In A.R.T. exhibitions, some artists sell their work for substantial sums of money. How are they priced and do you court collectors
Pricing is tricky and basically it is what the market will bear. A high selling mark is about $2400. Our collectors include a former governor and other serious buyers. One collector, a marine supply company, has purchased over 70 paintings from our Jacksonville site to fill offices at corporate headquarters. Then once they were filled, they started shipping art pieces to their sister headquarters in the Netherlands. Now they are moving to Houston so we hope to open that market.
You have suffered with a vision problem and are now totally blind. This must be an extraordinary challenge for you to manage your work.
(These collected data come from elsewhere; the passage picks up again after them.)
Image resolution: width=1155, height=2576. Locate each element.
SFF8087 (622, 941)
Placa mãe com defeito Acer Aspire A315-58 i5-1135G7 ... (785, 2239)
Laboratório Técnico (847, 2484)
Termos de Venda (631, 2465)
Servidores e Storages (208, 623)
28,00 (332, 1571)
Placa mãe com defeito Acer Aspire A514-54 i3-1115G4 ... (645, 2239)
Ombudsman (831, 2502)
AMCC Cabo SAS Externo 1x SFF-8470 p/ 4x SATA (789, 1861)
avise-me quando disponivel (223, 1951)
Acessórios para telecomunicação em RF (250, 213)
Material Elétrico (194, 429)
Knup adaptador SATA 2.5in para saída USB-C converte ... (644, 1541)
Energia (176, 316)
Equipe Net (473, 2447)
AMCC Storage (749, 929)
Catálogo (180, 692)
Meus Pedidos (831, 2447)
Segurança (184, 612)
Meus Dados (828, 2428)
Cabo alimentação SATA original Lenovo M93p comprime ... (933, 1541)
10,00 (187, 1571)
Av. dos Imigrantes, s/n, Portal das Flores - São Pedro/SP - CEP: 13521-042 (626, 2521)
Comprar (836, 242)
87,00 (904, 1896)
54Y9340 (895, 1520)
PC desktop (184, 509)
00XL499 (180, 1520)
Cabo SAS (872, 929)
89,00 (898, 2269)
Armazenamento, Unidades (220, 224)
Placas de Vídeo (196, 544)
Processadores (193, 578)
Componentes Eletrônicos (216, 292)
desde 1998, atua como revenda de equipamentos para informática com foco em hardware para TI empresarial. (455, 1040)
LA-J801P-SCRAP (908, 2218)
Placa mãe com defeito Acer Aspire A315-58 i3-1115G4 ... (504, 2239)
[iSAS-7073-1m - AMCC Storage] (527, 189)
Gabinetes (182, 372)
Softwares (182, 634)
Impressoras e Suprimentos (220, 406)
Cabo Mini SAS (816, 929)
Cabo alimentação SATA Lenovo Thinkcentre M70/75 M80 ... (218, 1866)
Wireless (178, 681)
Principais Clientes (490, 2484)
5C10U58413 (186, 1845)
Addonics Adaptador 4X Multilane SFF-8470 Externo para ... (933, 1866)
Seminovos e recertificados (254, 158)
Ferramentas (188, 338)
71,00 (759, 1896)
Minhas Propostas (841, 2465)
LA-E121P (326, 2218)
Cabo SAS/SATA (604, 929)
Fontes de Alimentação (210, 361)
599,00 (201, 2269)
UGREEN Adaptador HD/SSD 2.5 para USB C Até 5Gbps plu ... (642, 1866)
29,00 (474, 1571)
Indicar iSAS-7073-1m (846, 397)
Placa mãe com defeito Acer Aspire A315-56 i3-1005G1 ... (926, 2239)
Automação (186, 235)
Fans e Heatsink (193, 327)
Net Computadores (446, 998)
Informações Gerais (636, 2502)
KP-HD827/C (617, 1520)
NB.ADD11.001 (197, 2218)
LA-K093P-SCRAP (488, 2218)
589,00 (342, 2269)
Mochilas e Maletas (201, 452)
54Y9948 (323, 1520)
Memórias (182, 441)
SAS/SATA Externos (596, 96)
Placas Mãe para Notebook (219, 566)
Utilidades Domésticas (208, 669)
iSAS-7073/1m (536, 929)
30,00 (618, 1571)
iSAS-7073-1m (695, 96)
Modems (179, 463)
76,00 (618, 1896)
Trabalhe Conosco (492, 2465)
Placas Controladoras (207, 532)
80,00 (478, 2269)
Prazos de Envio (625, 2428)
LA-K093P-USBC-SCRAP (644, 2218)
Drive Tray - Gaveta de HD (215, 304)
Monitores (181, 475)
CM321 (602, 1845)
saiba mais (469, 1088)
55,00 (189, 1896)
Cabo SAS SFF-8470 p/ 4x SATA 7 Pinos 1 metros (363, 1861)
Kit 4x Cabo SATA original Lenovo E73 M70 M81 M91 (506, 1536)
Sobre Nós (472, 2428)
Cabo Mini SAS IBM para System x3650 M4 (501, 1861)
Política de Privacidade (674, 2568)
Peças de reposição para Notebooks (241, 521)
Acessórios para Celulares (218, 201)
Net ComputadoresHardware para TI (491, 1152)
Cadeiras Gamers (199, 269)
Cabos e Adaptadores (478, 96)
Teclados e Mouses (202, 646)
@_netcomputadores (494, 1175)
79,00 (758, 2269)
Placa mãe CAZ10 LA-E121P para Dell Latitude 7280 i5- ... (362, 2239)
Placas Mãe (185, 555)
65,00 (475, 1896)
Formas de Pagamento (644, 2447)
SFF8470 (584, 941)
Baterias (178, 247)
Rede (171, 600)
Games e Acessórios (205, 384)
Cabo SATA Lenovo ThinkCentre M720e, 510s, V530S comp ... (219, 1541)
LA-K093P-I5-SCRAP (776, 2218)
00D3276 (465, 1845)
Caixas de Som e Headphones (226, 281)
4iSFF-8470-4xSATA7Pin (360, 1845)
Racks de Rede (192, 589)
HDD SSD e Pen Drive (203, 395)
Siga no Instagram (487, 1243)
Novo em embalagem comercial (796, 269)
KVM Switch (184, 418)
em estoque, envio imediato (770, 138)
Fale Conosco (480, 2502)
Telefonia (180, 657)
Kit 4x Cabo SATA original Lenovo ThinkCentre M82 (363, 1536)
How long had it been progressing and how do you manage A.R.T?
They don’t really know what the condition is but have labeled it retinitis pigmentosa. I was diagnosed in 1988 and had no visual aids. However, the miracle was the talking computer because I wrote the entire Flying Colors book without a computer screen. Window Eyes was the software I used to write; it was very fast and the editor did not change one word.
I do not accommodate or embrace my condition. I do not deny that I am blind but I do deny its presence. I also work in an absorption mode which is when you have something so fascinating in your life that it displaces thoughts of having a disability. So my approach is a unique combination of denial and absorption.
In a perfect world, what would you imagine for A.R.T ?
That A.R.T will be universally accepted and embraced. That we give the population that we work with and love not only respect, joy and freedom but it also wake up the able bodied. Everyone would realize that you cannot judge a person from the outside. Period.